GUARISMO DEL OCHO
La mercantil gestora del coso briocense ha lanzado una acción de marketing tan cotidiana como poderosa: 500.000 servilletas distribuidas en bares, restaurantes y puntos de consumo para promocionar la esperada Corrida de Primavera de Brihuega.
Una iniciativa que convierte cada café, cada aperitivo y cada comida en un impacto directo con el aficionado.
Lejos de limitarse al circuito habitual de promoción, Funtausa ha llevado el cartel al corazón del día a día. No a la pantalla, sino a la mesa. Las servilletas, un elemento casi invisible que se transforma así en un soporte publicitario constante, cercano y recurrente.
La corrida de Brihuega como experiencia social
Detrás de la acción hay una estrategia clara: no vender solo un cartel, sino posicionar un evento.
La cita es el próximo sábado 11 de abril, con toros de Hermanos García Jiménez y Olga Jiménez para José María Manzanares, Juan Ortega y Roca Rey.
Funtausa anticipa así la conversación, colocando la Corrida en la rutina diaria de miles de personas.
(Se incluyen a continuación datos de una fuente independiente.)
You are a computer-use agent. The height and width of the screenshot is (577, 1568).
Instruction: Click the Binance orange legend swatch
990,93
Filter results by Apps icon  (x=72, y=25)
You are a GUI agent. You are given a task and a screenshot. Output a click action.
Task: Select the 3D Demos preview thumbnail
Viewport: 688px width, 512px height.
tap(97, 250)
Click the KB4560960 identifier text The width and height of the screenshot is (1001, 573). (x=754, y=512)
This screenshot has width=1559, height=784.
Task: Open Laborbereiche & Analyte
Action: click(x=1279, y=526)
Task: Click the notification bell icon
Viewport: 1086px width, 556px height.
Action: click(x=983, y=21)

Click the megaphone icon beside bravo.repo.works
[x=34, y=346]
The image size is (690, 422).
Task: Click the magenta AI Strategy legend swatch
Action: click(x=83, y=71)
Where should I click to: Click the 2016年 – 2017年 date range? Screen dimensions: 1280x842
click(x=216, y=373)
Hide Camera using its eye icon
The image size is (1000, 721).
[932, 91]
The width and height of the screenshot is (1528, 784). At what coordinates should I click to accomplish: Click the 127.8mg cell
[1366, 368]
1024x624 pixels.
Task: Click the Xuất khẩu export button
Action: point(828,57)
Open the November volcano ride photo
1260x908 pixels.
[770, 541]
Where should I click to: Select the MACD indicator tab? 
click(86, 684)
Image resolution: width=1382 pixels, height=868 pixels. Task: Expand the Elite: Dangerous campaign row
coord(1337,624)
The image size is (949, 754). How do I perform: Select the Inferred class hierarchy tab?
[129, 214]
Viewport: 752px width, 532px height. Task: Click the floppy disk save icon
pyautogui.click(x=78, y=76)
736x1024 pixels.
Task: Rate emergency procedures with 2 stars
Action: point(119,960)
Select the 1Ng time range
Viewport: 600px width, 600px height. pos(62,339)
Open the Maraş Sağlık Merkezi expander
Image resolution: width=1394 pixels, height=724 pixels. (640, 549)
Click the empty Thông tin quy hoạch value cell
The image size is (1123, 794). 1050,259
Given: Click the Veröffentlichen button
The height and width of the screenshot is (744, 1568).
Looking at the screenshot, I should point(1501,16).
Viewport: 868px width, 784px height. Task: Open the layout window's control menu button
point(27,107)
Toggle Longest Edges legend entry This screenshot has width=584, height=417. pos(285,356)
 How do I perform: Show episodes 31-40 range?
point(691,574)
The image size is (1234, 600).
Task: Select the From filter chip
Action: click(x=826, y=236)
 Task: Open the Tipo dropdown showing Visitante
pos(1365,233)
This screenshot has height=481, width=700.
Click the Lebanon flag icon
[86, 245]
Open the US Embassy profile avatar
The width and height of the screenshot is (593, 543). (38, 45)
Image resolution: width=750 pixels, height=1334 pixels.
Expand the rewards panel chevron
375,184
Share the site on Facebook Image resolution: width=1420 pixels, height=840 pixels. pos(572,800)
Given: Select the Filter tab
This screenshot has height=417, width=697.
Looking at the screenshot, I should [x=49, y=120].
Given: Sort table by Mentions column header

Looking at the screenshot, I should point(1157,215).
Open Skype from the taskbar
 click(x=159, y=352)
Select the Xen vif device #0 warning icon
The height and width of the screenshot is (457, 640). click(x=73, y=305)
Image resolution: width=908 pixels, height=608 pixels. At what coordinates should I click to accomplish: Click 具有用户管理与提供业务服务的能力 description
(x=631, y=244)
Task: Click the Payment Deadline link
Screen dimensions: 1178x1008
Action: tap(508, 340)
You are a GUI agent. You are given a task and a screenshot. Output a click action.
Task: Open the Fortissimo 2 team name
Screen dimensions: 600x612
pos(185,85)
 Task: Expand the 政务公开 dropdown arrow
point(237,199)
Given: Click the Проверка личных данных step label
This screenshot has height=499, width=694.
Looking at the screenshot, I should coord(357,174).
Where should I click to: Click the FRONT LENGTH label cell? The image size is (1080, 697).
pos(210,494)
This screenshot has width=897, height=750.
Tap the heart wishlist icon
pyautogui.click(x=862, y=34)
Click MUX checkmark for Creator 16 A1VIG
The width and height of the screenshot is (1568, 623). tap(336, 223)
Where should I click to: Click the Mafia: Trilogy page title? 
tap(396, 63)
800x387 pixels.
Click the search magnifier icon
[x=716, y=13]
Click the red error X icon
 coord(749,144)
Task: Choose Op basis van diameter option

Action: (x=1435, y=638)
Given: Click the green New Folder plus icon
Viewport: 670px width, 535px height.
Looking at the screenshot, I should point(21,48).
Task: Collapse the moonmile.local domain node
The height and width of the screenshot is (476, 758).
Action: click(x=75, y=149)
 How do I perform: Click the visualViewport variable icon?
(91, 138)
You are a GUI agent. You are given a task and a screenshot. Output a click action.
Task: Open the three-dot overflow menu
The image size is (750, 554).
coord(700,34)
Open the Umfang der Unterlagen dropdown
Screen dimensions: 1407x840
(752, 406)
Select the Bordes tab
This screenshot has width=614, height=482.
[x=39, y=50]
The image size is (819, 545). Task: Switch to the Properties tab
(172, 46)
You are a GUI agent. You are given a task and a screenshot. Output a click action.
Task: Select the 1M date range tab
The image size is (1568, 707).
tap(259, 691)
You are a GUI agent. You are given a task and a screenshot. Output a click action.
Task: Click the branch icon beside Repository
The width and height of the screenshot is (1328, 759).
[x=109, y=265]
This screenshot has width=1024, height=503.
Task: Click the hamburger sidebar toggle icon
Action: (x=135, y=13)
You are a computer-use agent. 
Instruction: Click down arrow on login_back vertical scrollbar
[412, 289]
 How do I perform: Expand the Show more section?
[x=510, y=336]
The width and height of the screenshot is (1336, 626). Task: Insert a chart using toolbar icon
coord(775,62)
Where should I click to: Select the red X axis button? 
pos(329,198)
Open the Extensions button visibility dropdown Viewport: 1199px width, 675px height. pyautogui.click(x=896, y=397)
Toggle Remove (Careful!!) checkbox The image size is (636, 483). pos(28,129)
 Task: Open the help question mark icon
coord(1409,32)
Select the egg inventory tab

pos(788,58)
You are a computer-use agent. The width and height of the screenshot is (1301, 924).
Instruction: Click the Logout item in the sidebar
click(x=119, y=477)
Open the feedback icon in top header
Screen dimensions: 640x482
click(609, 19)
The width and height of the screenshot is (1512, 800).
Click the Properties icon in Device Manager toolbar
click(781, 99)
Porque cuando un evento se cuela en el desayuno o en la comida… deja de ser publicidad y pasa a ser cultura cotidiana.
Una campaña que conecta el territorio y la afición
La elección del soporte no es casual. La tauromaquia se vive en la calle, en los bares, en la conversación. Y esta acción refuerza ese vínculo natural entre fiesta y entorno.
Cada servilleta es un recordatorio de que la Corrida de Brihuega no es solo un espectáculo, sino un acontecimiento social que forma parte de la identidad local y del calendario emocional del aficionado.